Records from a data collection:

## START

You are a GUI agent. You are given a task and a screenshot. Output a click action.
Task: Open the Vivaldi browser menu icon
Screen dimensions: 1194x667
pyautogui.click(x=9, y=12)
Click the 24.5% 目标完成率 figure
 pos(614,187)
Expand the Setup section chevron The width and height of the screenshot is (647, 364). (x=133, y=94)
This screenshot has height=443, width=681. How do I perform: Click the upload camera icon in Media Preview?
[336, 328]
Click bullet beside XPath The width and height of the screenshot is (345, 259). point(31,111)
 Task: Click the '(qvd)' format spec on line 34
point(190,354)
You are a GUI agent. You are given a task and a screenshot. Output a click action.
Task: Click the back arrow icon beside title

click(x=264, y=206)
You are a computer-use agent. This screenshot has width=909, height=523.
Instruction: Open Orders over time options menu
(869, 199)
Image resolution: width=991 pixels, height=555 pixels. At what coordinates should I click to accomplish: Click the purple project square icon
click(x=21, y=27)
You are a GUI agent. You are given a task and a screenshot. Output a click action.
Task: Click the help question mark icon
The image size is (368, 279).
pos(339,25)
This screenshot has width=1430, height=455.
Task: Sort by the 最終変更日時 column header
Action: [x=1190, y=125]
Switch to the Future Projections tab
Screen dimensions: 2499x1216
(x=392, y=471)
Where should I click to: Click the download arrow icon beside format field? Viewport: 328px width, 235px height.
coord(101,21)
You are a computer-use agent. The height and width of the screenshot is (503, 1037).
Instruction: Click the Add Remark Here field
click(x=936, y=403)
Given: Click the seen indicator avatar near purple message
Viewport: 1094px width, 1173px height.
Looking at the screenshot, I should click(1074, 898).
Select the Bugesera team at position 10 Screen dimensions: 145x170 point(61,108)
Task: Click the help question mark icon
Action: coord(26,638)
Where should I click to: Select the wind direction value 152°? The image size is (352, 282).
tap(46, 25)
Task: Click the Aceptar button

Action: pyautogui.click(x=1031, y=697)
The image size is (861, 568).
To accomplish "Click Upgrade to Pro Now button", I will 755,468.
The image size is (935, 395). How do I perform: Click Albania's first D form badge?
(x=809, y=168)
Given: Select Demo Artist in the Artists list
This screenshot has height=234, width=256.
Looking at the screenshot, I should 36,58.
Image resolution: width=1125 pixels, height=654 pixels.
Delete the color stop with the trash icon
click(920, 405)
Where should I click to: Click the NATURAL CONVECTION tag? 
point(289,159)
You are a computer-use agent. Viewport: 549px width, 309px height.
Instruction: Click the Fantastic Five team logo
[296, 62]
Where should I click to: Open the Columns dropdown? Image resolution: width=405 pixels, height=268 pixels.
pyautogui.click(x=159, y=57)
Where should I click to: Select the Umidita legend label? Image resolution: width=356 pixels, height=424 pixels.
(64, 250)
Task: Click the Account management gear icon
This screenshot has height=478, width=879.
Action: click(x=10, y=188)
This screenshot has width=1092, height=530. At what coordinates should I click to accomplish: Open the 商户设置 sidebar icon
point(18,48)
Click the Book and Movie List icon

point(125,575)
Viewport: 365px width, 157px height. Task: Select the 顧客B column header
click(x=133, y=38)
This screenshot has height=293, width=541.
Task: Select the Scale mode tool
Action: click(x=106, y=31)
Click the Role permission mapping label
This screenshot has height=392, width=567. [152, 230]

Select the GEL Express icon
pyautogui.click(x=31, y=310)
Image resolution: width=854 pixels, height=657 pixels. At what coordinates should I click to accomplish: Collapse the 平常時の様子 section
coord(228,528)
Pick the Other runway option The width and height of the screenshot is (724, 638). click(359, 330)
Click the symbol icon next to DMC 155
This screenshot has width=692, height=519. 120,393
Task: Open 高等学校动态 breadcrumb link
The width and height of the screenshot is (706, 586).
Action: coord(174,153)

## END

§ **WHAT YOU WILL DO**:
Pull out each line of the records above that contains the string "point", matching case exactly.

§ **EXERCISE ANSWER**:
Click bullet beside XPath The width and height of the screenshot is (345, 259). point(31,111)
point(190,354)
Select the Bugesera team at position 10 Screen dimensions: 145x170 point(61,108)
point(289,159)
point(18,48)
point(125,575)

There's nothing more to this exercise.